Preparing Your Home for a New Cat: A Room-by-Room Guide

By Carson Cats Rescue Team · January 19, 2026 · 8 min read

Cozy cat bed with food bowl and toys prepared for a new arrival

A practical, welcoming checklist to get your home ready before you bring home a new cat or kitten from rescue.

Start with a quiet room

Before your new cat arrives, choose one room to serve as their decompression space for the first several days. A bedroom or home office works well. Cats process new environments through smell and sound long before they explore visually, and giving them a small, safe base helps them settle much faster than turning them loose in the whole house at once.

Essential supplies

Have the basics ready: two shallow water bowls, a food dish, a large uncovered litter box with unscented clumping litter, a scratching post at least 30 inches tall, a soft bed, and a covered hiding spot such as a cardboard box turned on its side. Add a couple of interactive toys — wand toys are safer and more engaging than small plastic mice.

Cat-proofing hazards

Walk each room at cat height. Secure loose electrical cords, tuck away string, ribbon, and hair elastics — cats swallow linear objects that can require emergency surgery. Move lilies, tulips, and other toxic plants out of reach or out of the house entirely; even pollen from lilies can cause fatal kidney failure in cats.

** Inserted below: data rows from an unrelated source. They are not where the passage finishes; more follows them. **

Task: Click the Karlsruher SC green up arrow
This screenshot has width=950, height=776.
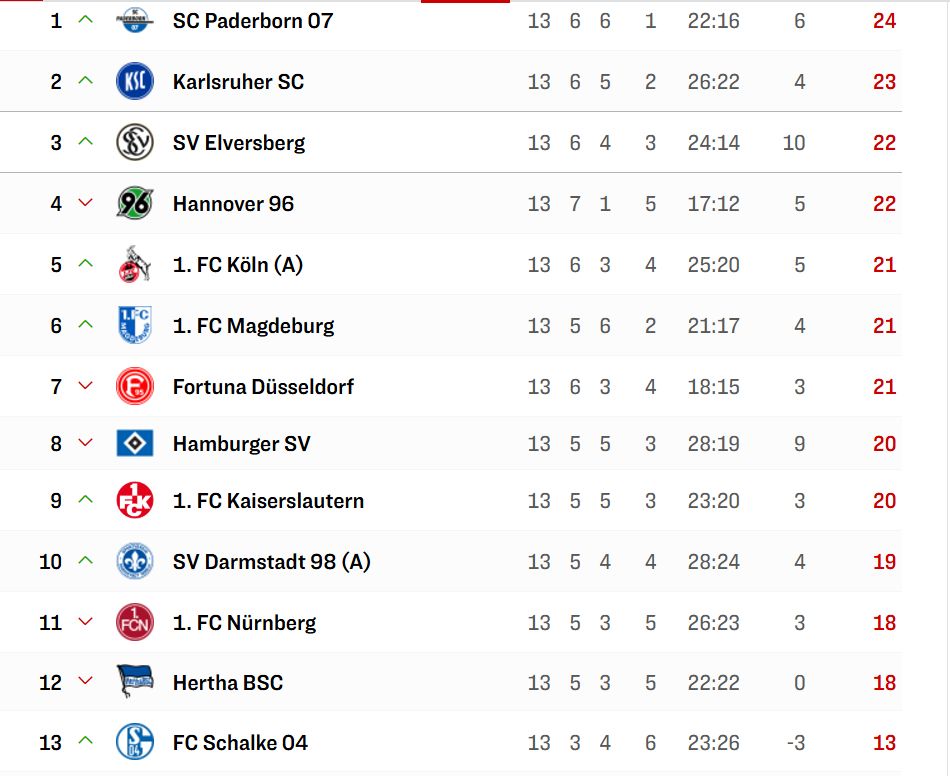Action: coord(85,80)
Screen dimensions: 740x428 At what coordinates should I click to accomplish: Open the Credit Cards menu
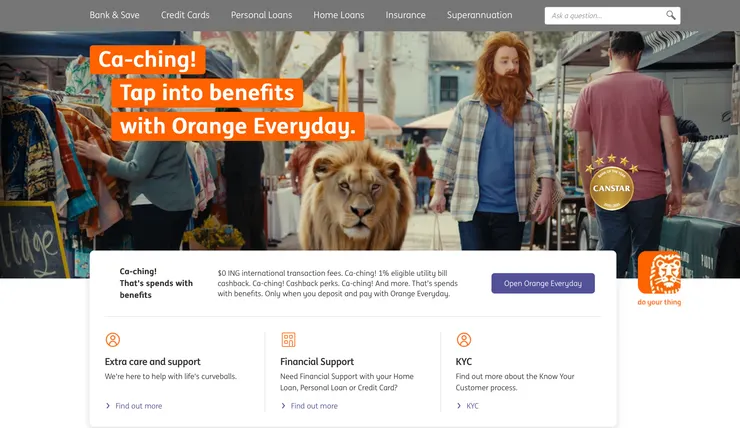(x=185, y=15)
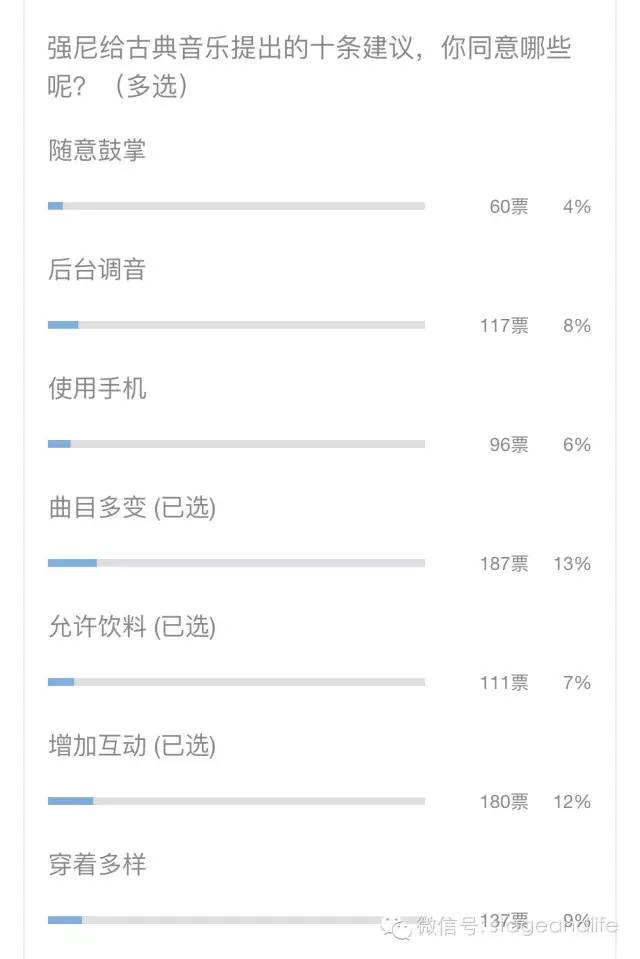Click the 8% percentage for 后台调音
Image resolution: width=640 pixels, height=959 pixels.
click(x=577, y=326)
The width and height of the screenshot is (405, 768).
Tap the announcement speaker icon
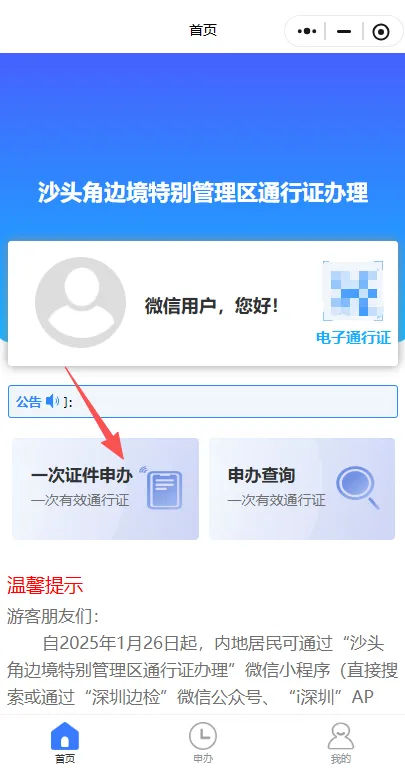pyautogui.click(x=52, y=402)
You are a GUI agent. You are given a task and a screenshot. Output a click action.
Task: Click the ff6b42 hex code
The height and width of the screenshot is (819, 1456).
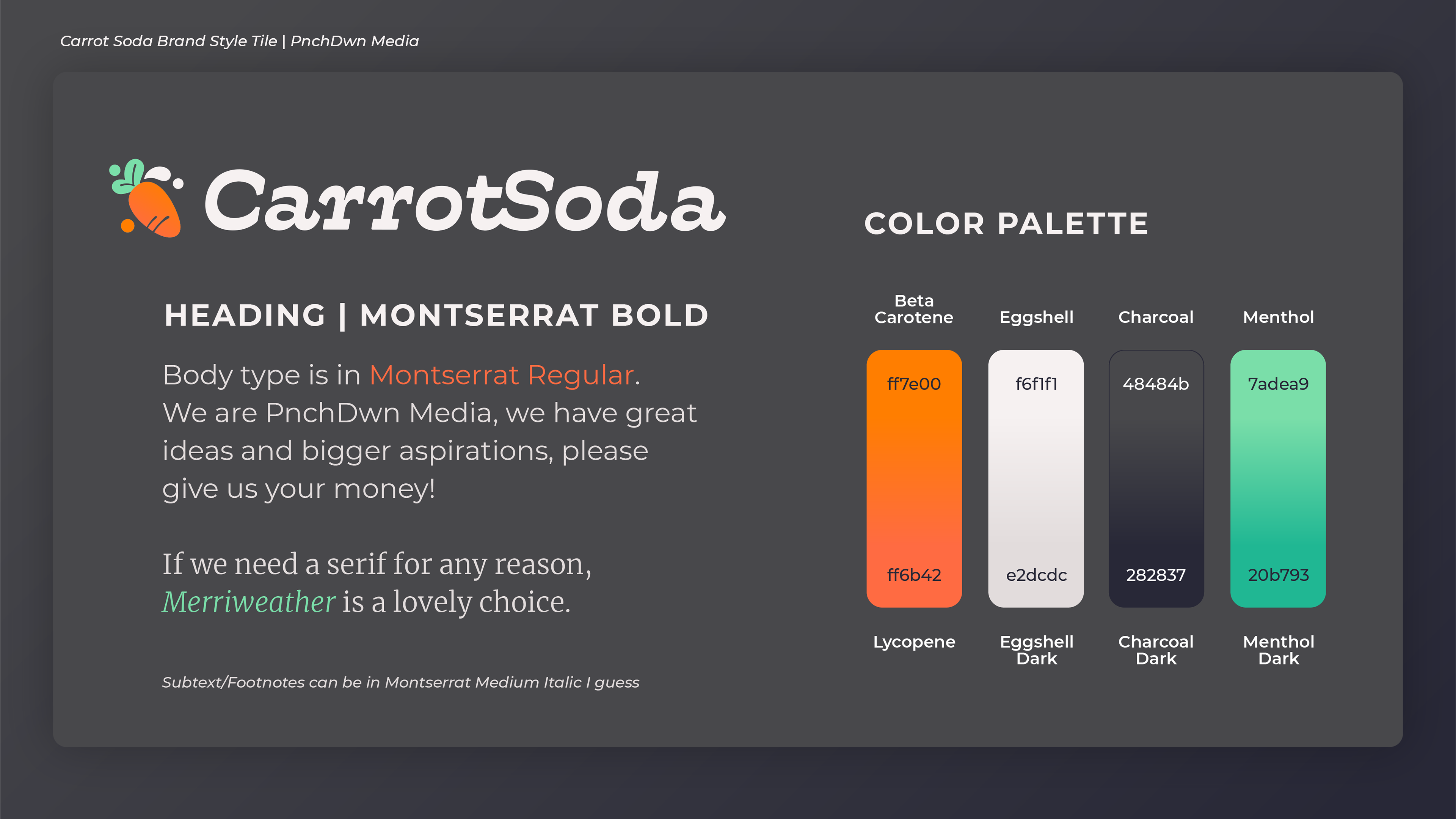point(913,575)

Latch cabinets that hold cleaning supplies, medications, and human foods that are toxic to cats (chocolate, onions, garlic, grapes, xylitol). Check window screens are secure — cats fall from open windows more often than most people realize.

Food, water, and litter placement

Keep food and water at least a few feet from the litter box. Cats have strong instincts against eating near where they eliminate. If you have multiple cats, follow the 'n+1' rule: one litter box per cat plus one extra, placed in different locations.

Vertical space and enrichment

Cats feel safest when they can survey their environment from above. A window perch, cat tree, or a cleared shelf gives them a place to observe without stress. Rotating a few toys every week keeps things interesting without overwhelming them.

The first 72 hours

Expect your cat to hide at first. This is normal. Sit quietly in the room, read out loud, and let them come to you. Most cats begin exploring within 24–72 hours. Introductions to other pets should always be slow, scent-based, and gradual — never face-to-face on day one.